:: Work order ::
After reading the data, copy it out in full and exactly.

[[ Information given open ]]

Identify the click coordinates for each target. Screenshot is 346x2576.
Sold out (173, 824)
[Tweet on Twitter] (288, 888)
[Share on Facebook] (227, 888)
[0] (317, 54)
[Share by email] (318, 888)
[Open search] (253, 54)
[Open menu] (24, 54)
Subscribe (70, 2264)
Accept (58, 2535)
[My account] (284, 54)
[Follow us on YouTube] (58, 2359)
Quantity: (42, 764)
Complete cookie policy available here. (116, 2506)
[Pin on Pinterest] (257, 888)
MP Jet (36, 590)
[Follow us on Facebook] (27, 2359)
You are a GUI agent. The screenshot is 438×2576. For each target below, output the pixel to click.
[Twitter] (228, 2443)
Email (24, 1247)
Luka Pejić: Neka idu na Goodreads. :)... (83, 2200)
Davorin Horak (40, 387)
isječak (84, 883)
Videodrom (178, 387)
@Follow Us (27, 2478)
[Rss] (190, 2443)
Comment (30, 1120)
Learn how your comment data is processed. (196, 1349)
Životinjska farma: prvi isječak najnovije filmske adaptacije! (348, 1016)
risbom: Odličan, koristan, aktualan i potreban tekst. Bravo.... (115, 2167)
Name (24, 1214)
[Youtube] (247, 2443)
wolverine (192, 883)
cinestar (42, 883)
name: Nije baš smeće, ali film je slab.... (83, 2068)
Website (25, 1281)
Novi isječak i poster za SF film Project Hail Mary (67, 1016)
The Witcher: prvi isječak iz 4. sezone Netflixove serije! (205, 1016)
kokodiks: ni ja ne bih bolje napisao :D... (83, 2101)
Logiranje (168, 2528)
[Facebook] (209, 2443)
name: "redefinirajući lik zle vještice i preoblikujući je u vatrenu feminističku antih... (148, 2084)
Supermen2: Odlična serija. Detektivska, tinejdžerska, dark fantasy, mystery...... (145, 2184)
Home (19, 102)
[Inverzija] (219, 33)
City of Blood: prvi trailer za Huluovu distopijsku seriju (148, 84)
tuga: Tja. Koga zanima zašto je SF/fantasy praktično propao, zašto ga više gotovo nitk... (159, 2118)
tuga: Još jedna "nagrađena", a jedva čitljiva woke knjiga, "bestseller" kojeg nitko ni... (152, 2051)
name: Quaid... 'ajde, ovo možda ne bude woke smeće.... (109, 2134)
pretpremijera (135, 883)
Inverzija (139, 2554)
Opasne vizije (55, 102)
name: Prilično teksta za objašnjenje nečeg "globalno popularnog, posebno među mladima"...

[[ Information given closed ]]

:: Solution to this problem ::
Identify the click coordinates for each target. Screenshot is 346x2576.
Sold out (173, 824)
[Tweet on Twitter] (288, 888)
[Share on Facebook] (227, 888)
[0] (317, 54)
[Share by email] (318, 888)
[Open search] (253, 54)
[Open menu] (24, 54)
Subscribe (70, 2264)
Accept (58, 2535)
[My account] (284, 54)
[Follow us on YouTube] (58, 2359)
Quantity: (42, 764)
Complete cookie policy available here. (116, 2506)
[Pin on Pinterest] (257, 888)
MP Jet (36, 590)
[Follow us on Facebook] (27, 2359)
You are a GUI agent. The screenshot is 438×2576. For each target below, output the pixel to click.
[Twitter] (228, 2443)
Email (24, 1247)
Luka Pejić: Neka idu na Goodreads. :)... (83, 2200)
Davorin Horak (40, 387)
isječak (84, 883)
Videodrom (178, 387)
@Follow Us (27, 2478)
[Rss] (190, 2443)
Comment (30, 1120)
Learn how your comment data is processed. (196, 1349)
Životinjska farma: prvi isječak najnovije filmske adaptacije! (348, 1016)
risbom: Odličan, koristan, aktualan i potreban tekst. Bravo.... (115, 2167)
Name (24, 1214)
[Youtube] (247, 2443)
wolverine (192, 883)
cinestar (42, 883)
name: Nije baš smeće, ali film je slab.... (83, 2068)
Website (25, 1281)
Novi isječak i poster za SF film Project Hail Mary (67, 1016)
The Witcher: prvi isječak iz 4. sezone Netflixove serije! (205, 1016)
kokodiks: ni ja ne bih bolje napisao :D... (83, 2101)
Logiranje (168, 2528)
[Facebook] (209, 2443)
name: "redefinirajući lik zle vještice i preoblikujući je u vatrenu feminističku antih... (148, 2084)
Supermen2: Odlična serija. Detektivska, tinejdžerska, dark fantasy, mystery...... (145, 2184)
Home (19, 102)
[Inverzija] (219, 33)
City of Blood: prvi trailer za Huluovu distopijsku seriju (148, 84)
tuga: Tja. Koga zanima zašto je SF/fantasy praktično propao, zašto ga više gotovo nitk... (159, 2118)
tuga: Još jedna "nagrađena", a jedva čitljiva woke knjiga, "bestseller" kojeg nitko ni... (152, 2051)
name: Quaid... 'ajde, ovo možda ne bude woke smeće.... (109, 2134)
pretpremijera (135, 883)
Inverzija (139, 2554)
Opasne vizije (55, 102)
name: Prilično teksta za objašnjenje nečeg "globalno popularnog, posebno među mladima"...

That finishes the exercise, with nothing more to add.